Since then nearly two years! Rosemary walking through the park that late afternoon in July. She had been to the Albert Hall to hear Kreisler, and she wandered up the Broad Walk under the trees, because she did not feel that she could stand the noise and bustle of streets at a moment when her whole soul was still full of the exquisite music conjured up by that great magician. It was very hot and she was rather tired, so she sat down on a chair in the shade. Then suddenly she saw Peter. He was coming towards her, quite naturally, as if to an assignation. He looked just the same as he always did—like a boy, clean and straight-limbed as a young god, his eyes shining with excitement, that quaint, self-deprecating smile on his lips that Rosemary knew so well.
"I've been to hear old Kreisler," were the first words he said. "Wasn't he wonderful?"
So like Peter!
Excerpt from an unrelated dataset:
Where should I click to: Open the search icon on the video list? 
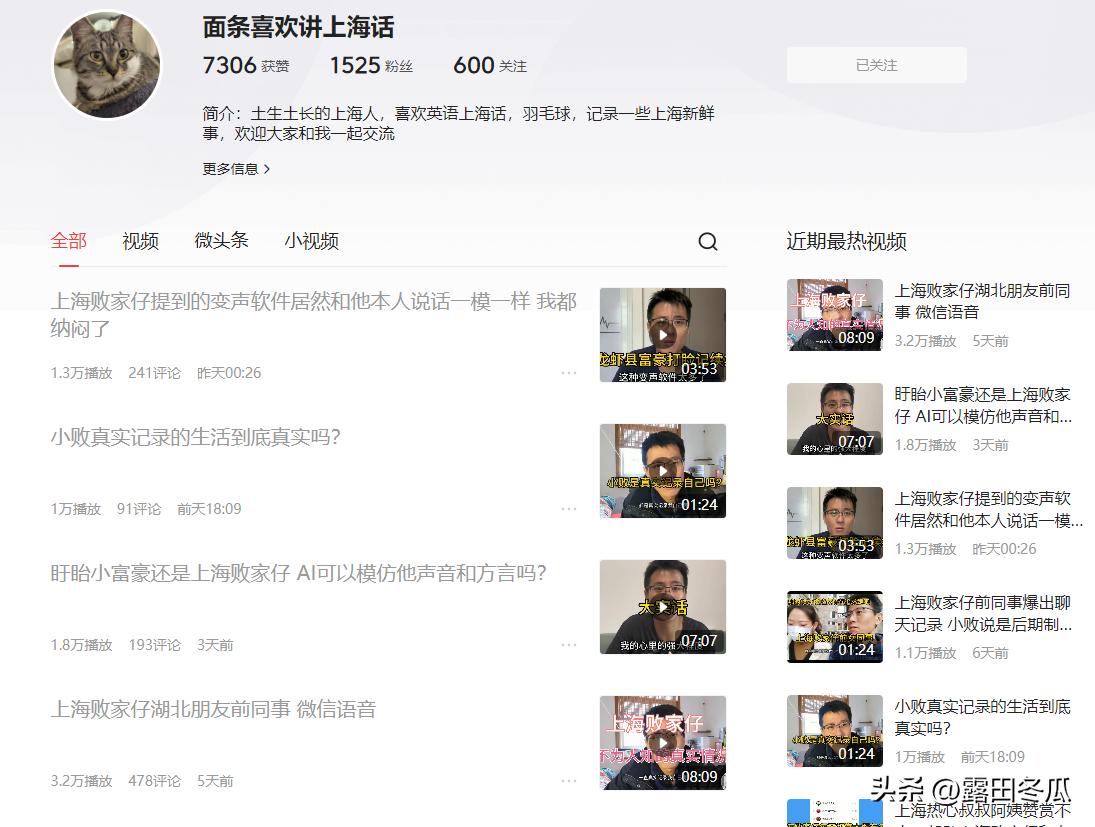(708, 242)
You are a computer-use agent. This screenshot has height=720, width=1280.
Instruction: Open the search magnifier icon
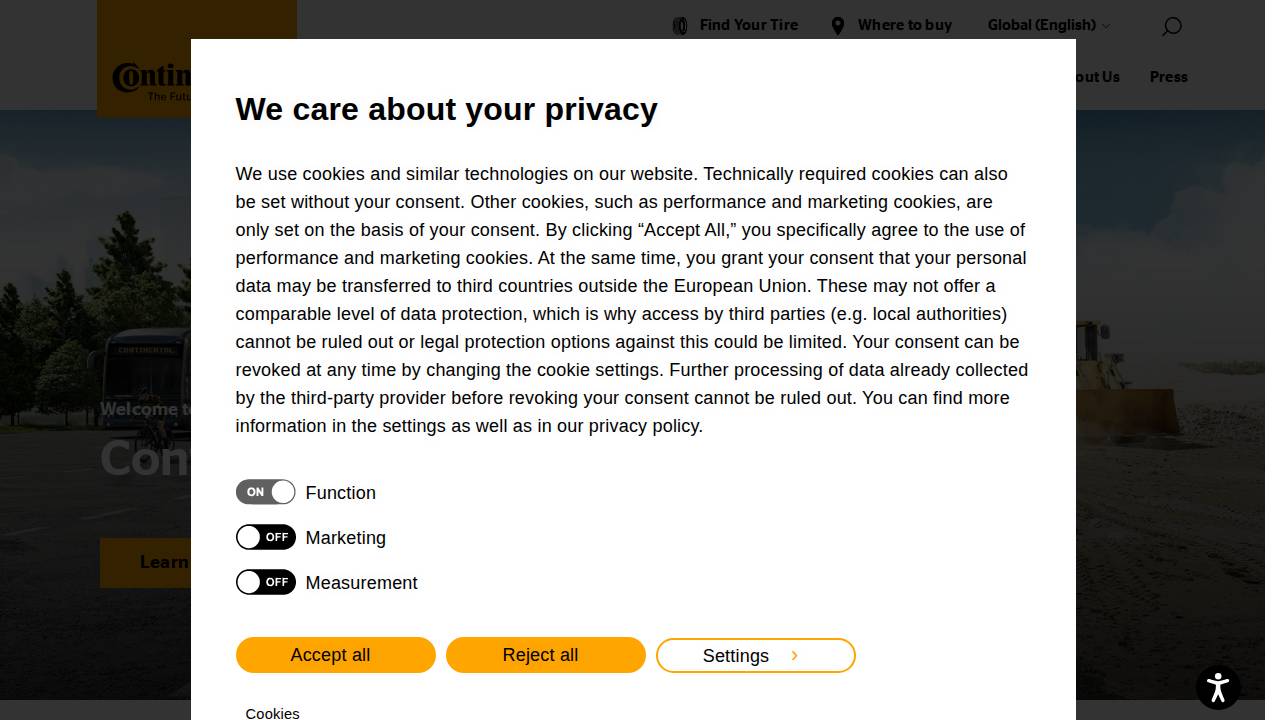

He dragged a chair quite close to hers and sat down. He threw down his hat and passed his hand through his hair. He did not attempt to greet her in any way. "I've been to hear old Kreisler!" So like Peter! The very first words . . . and she hadn't seen him for nearly two years.
After a second or two he went on: "I wouldn't speak to you in the Albert Hall. When you went out I followed you. I knew you would wander out here."
And Rosemary asked quite casually: "Have you been in England long?"
"Only a few hours," Peter replied with a laugh. "I crossed over by the night boat, via Havre. I always meant to sample that journey, and it was really rather nice." After that he was silent for a moment; then suddenly he seized her hand. She had no gloves on, and he held the soft palm to his lips. Rosemary did not move. She was not looking at Peter; she was just watching a huge blackbird that had landed on the elm tree opposite and who was whistling away for dear life.
"Rosemary, when can we be married?" Peter asked abruptly.
She couldn't help smiling. It, too, was so like Peter. "I've waited two years, dash it all," he went on. "Two years in hell. Now I'm not going to wait any longer. When can we be married, Rosemary?"
Then Rosemary ceased to watch the blackbird and turned slowly to look at Peter.
"Whenever you like, dear," she replied.